Without skipping anything, print all of the data exactly.
=== DATA EXTRACTS ===
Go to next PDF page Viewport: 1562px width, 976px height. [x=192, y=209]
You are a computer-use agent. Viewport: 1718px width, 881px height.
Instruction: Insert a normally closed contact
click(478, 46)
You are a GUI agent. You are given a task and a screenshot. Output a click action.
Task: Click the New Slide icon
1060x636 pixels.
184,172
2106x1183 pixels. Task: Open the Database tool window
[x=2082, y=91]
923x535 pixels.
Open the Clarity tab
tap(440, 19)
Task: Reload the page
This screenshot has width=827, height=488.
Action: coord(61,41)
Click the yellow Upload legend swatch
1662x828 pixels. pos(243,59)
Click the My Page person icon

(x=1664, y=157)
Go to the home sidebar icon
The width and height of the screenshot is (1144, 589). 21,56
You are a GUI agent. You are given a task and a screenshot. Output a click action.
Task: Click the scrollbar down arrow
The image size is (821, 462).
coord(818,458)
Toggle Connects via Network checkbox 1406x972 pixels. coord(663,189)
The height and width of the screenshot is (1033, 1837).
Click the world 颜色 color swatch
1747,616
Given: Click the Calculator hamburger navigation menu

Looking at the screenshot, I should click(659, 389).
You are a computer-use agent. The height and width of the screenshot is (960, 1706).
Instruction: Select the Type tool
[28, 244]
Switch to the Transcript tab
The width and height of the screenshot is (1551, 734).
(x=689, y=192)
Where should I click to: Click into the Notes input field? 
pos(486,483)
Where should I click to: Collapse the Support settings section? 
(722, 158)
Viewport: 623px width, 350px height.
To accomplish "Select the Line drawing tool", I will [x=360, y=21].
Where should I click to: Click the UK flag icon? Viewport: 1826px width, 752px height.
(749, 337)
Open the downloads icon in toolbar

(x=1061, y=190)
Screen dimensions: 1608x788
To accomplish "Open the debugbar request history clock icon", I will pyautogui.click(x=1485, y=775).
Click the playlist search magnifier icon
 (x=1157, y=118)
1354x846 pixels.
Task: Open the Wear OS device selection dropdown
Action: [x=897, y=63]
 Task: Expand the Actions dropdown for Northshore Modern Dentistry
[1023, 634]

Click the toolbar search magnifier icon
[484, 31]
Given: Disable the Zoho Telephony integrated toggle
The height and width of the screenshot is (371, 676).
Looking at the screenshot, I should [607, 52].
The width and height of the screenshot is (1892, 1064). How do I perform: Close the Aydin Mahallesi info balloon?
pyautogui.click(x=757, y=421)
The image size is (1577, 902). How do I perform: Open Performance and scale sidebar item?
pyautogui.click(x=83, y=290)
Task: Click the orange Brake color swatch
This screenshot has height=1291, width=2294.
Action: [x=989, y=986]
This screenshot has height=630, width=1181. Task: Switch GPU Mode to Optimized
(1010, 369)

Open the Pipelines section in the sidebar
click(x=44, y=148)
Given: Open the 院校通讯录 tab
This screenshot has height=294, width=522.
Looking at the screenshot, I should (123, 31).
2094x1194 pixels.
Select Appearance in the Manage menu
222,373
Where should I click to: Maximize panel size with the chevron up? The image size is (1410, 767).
===
_RESPONSE FOR THIS EXERCISE_.
Go to next PDF page Viewport: 1562px width, 976px height. [x=192, y=209]
You are a computer-use agent. Viewport: 1718px width, 881px height.
Instruction: Insert a normally closed contact
click(478, 46)
You are a GUI agent. You are given a task and a screenshot. Output a click action.
Task: Click the New Slide icon
1060x636 pixels.
184,172
2106x1183 pixels. Task: Open the Database tool window
[x=2082, y=91]
923x535 pixels.
Open the Clarity tab
tap(440, 19)
Task: Reload the page
This screenshot has width=827, height=488.
Action: coord(61,41)
Click the yellow Upload legend swatch
1662x828 pixels. pos(243,59)
Click the My Page person icon

(x=1664, y=157)
Go to the home sidebar icon
The width and height of the screenshot is (1144, 589). 21,56
You are a GUI agent. You are given a task and a screenshot. Output a click action.
Task: Click the scrollbar down arrow
The image size is (821, 462).
coord(818,458)
Toggle Connects via Network checkbox 1406x972 pixels. coord(663,189)
The height and width of the screenshot is (1033, 1837).
Click the world 颜色 color swatch
1747,616
Given: Click the Calculator hamburger navigation menu

Looking at the screenshot, I should click(659, 389).
You are a computer-use agent. The height and width of the screenshot is (960, 1706).
Instruction: Select the Type tool
[28, 244]
Switch to the Transcript tab
The width and height of the screenshot is (1551, 734).
(x=689, y=192)
Where should I click to: Click into the Notes input field? 
pos(486,483)
Where should I click to: Collapse the Support settings section? 
(722, 158)
Viewport: 623px width, 350px height.
To accomplish "Select the Line drawing tool", I will [x=360, y=21].
Where should I click to: Click the UK flag icon? Viewport: 1826px width, 752px height.
(749, 337)
Open the downloads icon in toolbar

(x=1061, y=190)
Screen dimensions: 1608x788
To accomplish "Open the debugbar request history clock icon", I will pyautogui.click(x=1485, y=775).
Click the playlist search magnifier icon
 (x=1157, y=118)
1354x846 pixels.
Task: Open the Wear OS device selection dropdown
Action: [x=897, y=63]
 Task: Expand the Actions dropdown for Northshore Modern Dentistry
[1023, 634]

Click the toolbar search magnifier icon
[484, 31]
Given: Disable the Zoho Telephony integrated toggle
The height and width of the screenshot is (371, 676).
Looking at the screenshot, I should [607, 52].
The width and height of the screenshot is (1892, 1064). How do I perform: Close the Aydin Mahallesi info balloon?
pyautogui.click(x=757, y=421)
The image size is (1577, 902). How do I perform: Open Performance and scale sidebar item?
pyautogui.click(x=83, y=290)
Task: Click the orange Brake color swatch
This screenshot has height=1291, width=2294.
Action: [x=989, y=986]
This screenshot has height=630, width=1181. Task: Switch GPU Mode to Optimized
(1010, 369)

Open the Pipelines section in the sidebar
click(x=44, y=148)
Given: Open the 院校通讯录 tab
This screenshot has height=294, width=522.
Looking at the screenshot, I should (123, 31).
2094x1194 pixels.
Select Appearance in the Manage menu
222,373
Where should I click to: Maximize panel size with the chevron up? The image size is (1410, 767).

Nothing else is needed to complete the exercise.